> [PROMPT]:
Every line of the data below is to be given again as it appears, with the images removed.

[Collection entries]
★ ★ ★

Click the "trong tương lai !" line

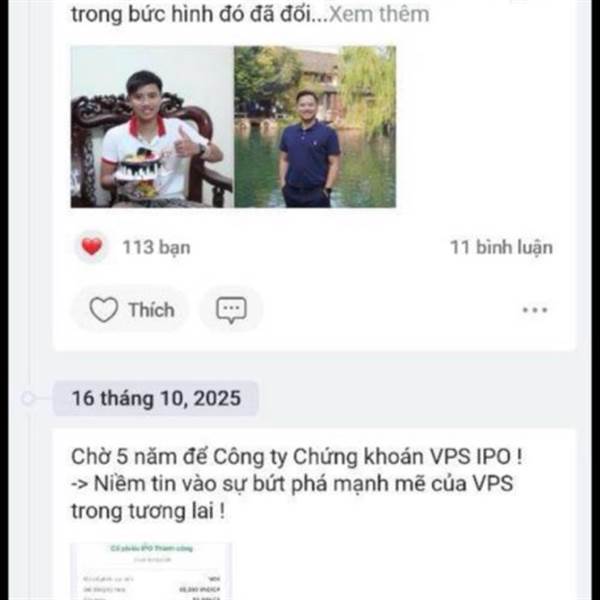coord(148,511)
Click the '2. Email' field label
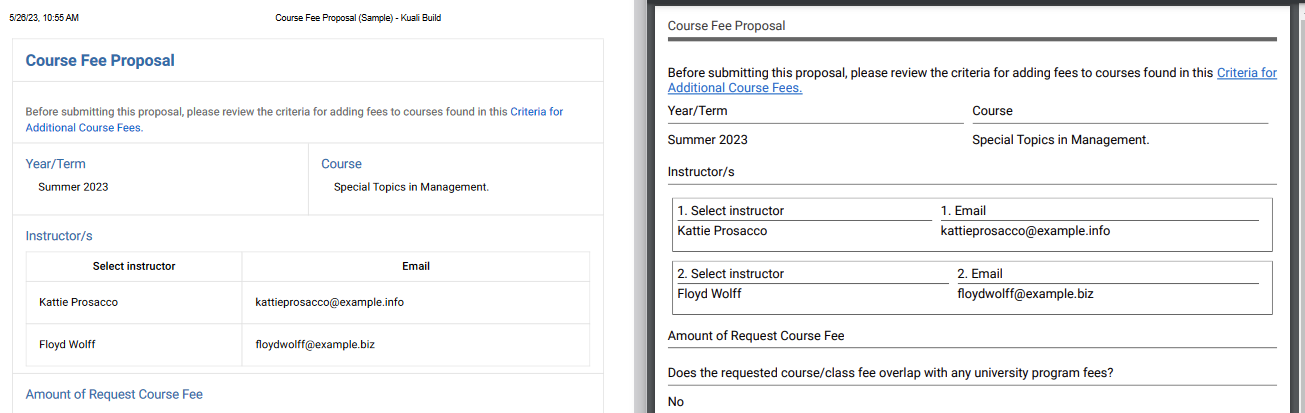Screen dimensions: 1305x413 [979, 274]
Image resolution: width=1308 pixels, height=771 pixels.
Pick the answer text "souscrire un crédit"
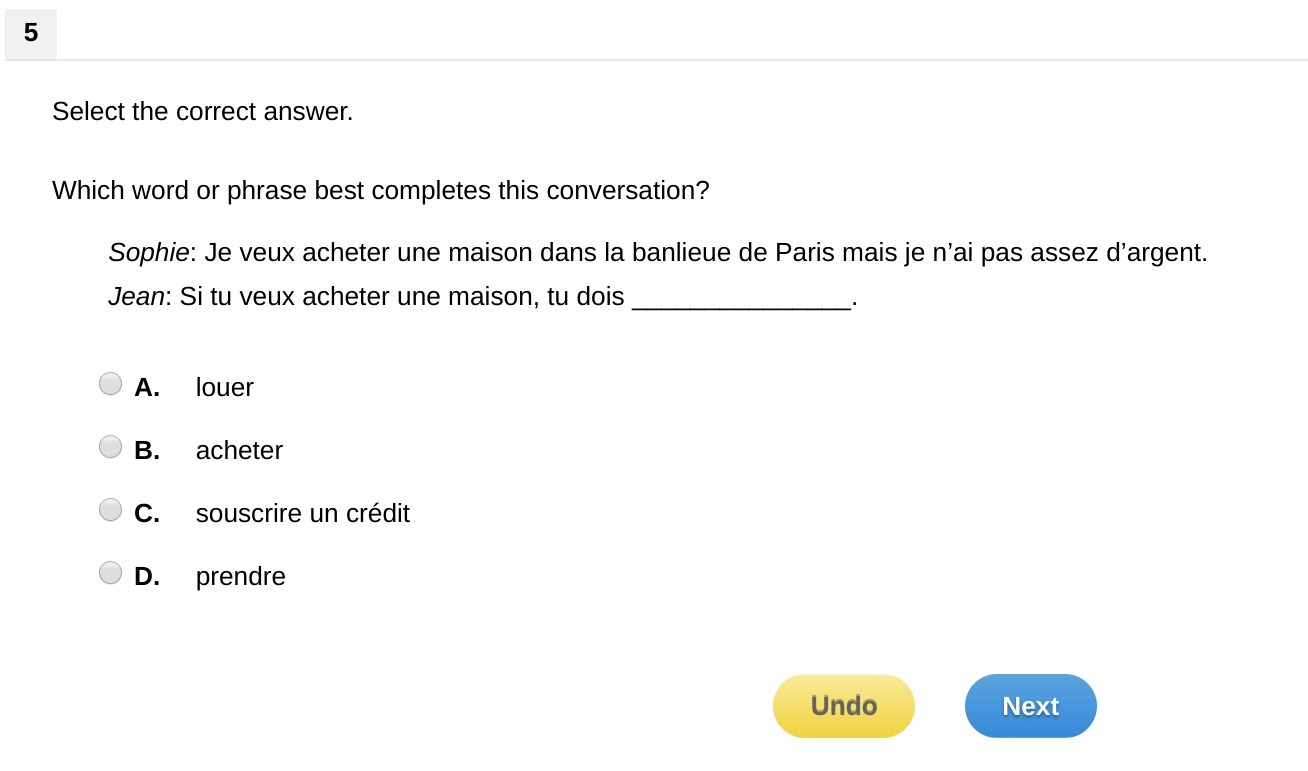(x=302, y=514)
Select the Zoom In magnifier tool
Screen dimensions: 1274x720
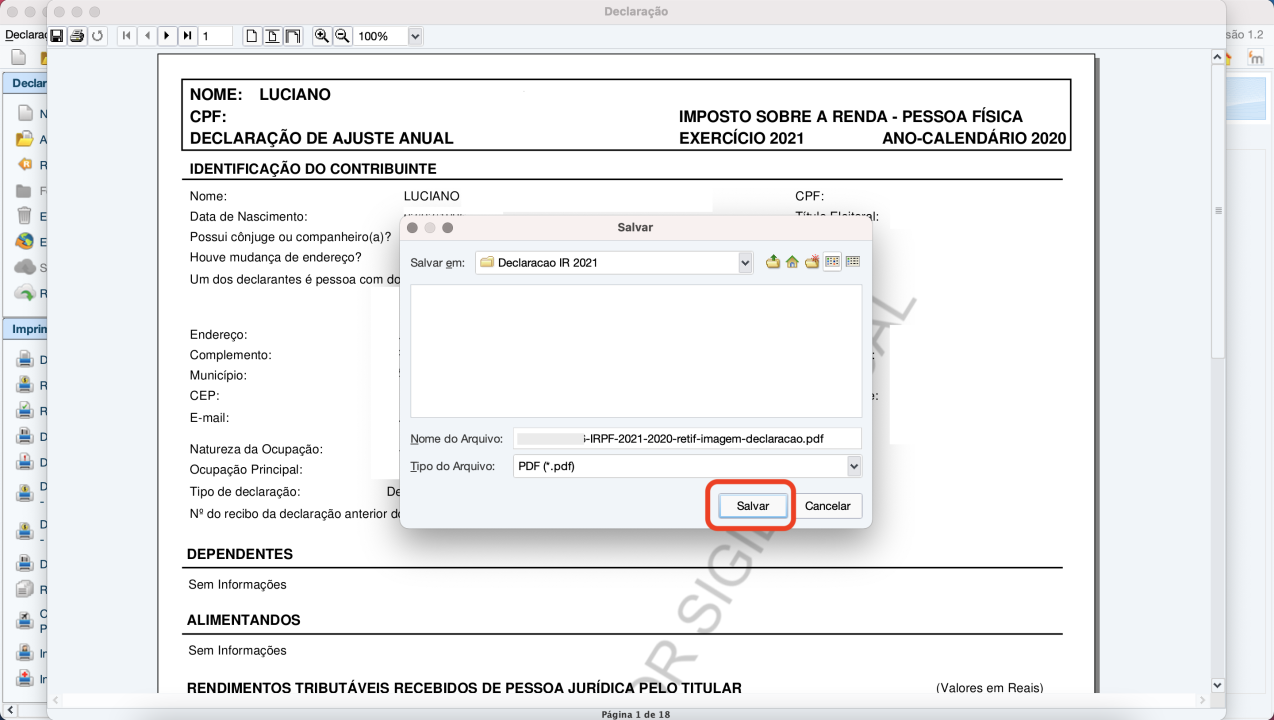[x=322, y=36]
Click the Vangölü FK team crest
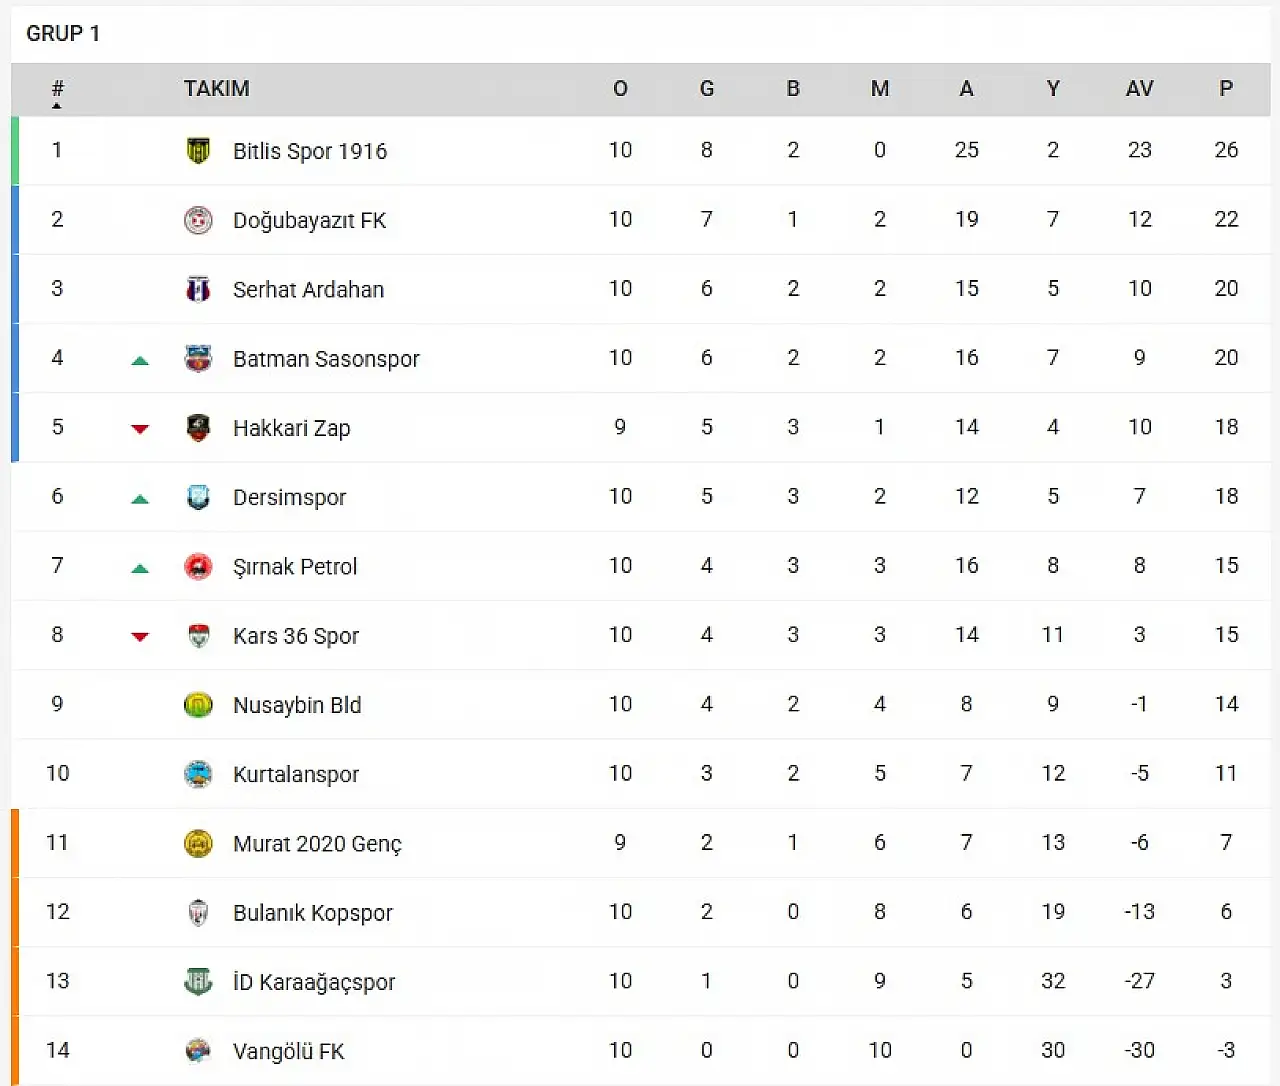The height and width of the screenshot is (1086, 1280). pyautogui.click(x=198, y=1051)
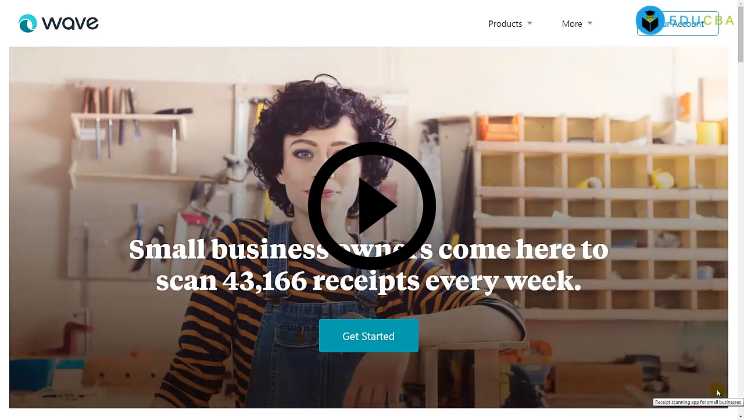Click the wave wordmark text
The height and width of the screenshot is (420, 744).
[x=70, y=23]
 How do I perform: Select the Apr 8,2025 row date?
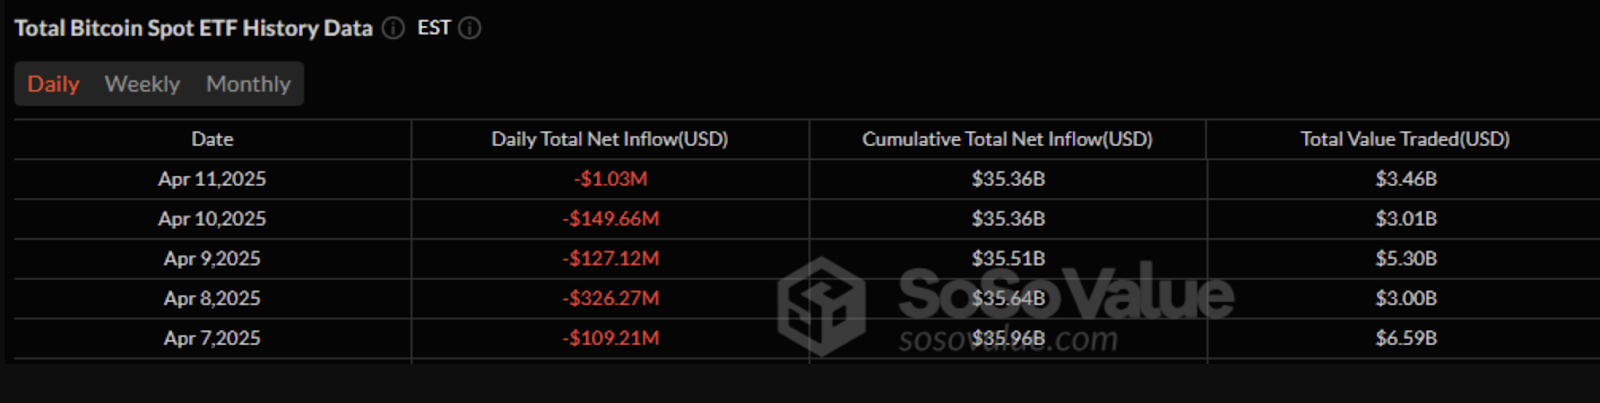(212, 298)

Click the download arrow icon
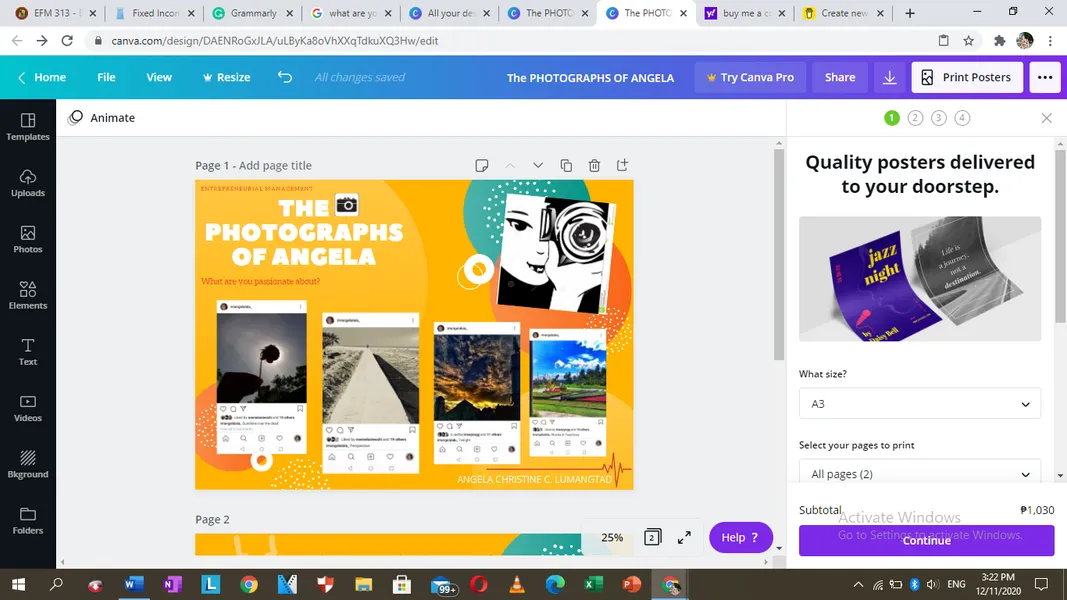(889, 77)
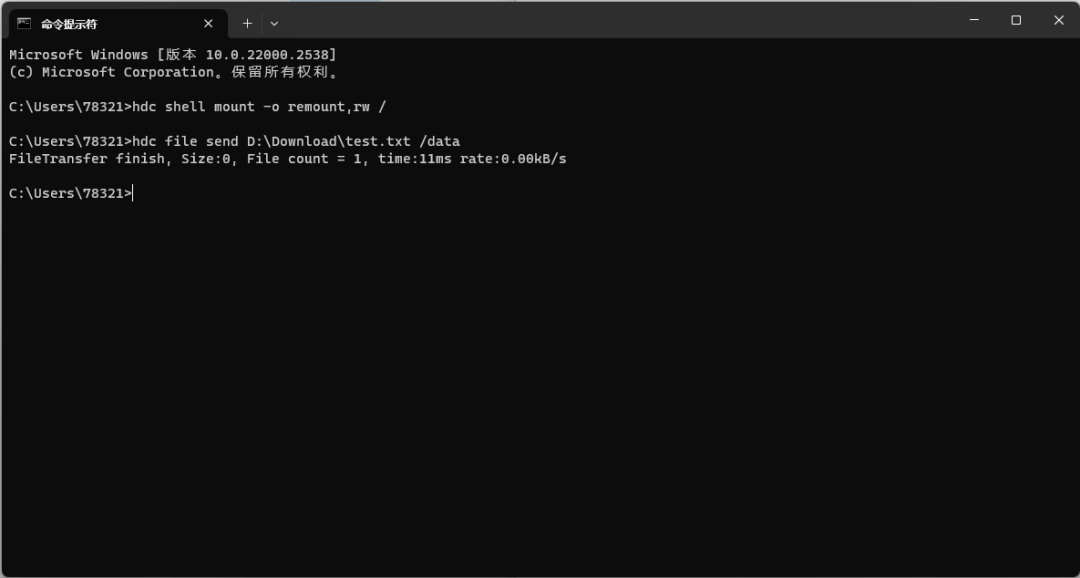Image resolution: width=1080 pixels, height=578 pixels.
Task: Close the 命令提示符 tab
Action: tap(208, 23)
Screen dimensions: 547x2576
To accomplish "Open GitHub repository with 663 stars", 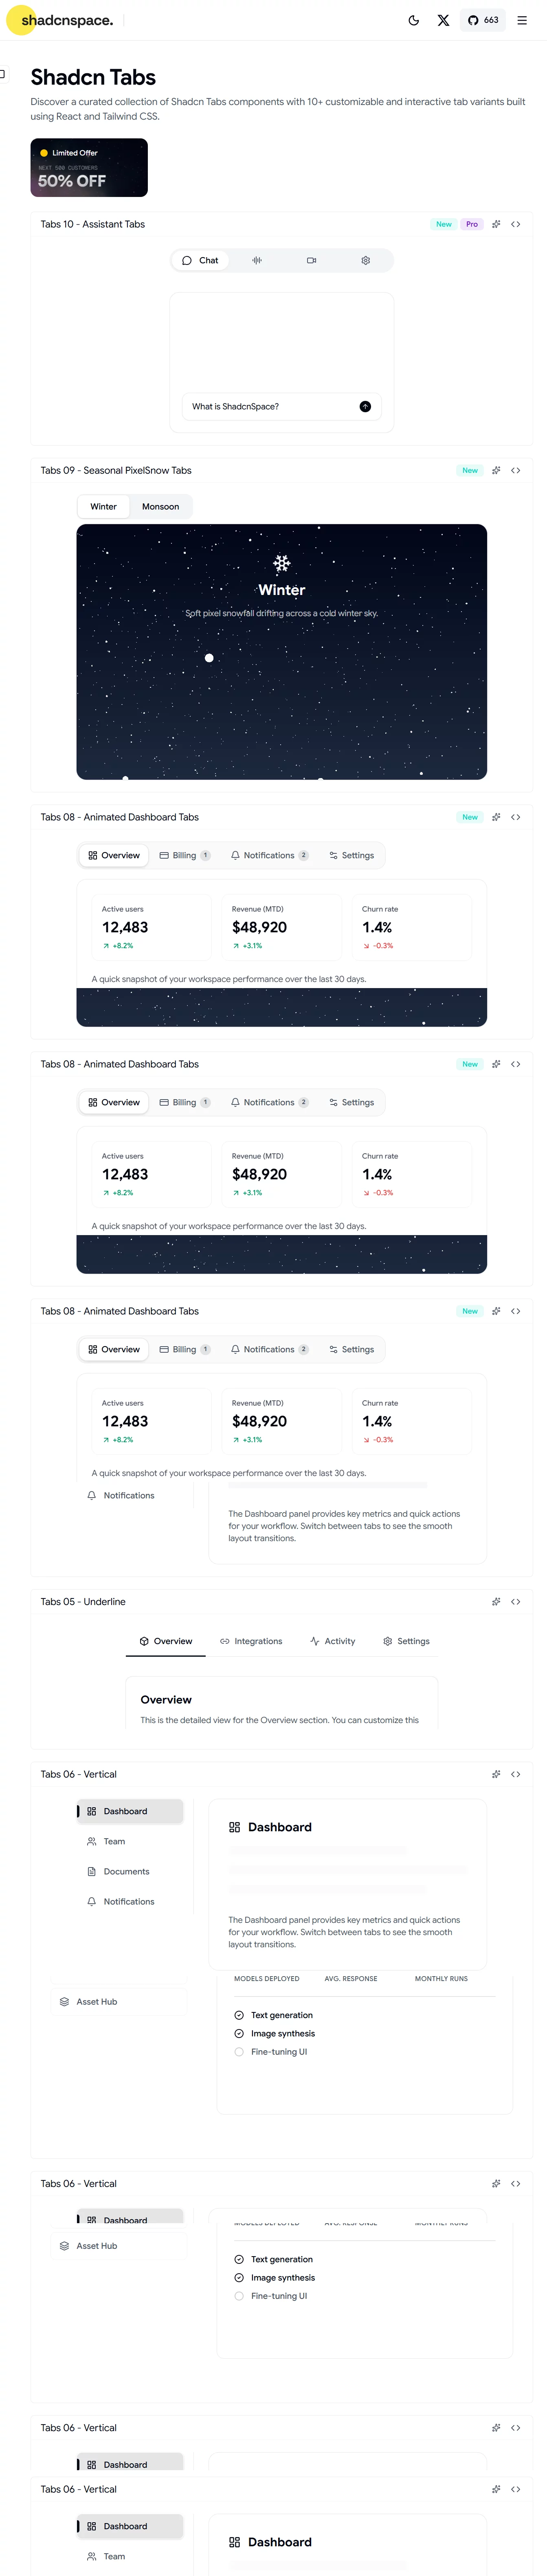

★ ★ ★

> [TASK OUTPUT]:
Click the "trong tương lai !" line

coord(148,511)
Click the '2. Email' field label
Screen dimensions: 1305x413 [979, 274]
Image resolution: width=1308 pixels, height=771 pixels.
Pick the answer text "souscrire un crédit"
(x=302, y=514)
Select the Zoom In magnifier tool
Screen dimensions: 1274x720
[x=322, y=36]
Click the Vangölü FK team crest
The height and width of the screenshot is (1086, 1280). pyautogui.click(x=198, y=1051)
Click the wave wordmark text
The height and width of the screenshot is (420, 744).
[x=70, y=23]
 How do I perform: Select the Apr 8,2025 row date?
(212, 298)

Click the download arrow icon
(889, 77)
Image resolution: width=1080 pixels, height=578 pixels.
Task: Close the 命令提示符 tab
Action: tap(208, 23)
Screen dimensions: 547x2576
To accomplish "Open GitHub repository with 663 stars", 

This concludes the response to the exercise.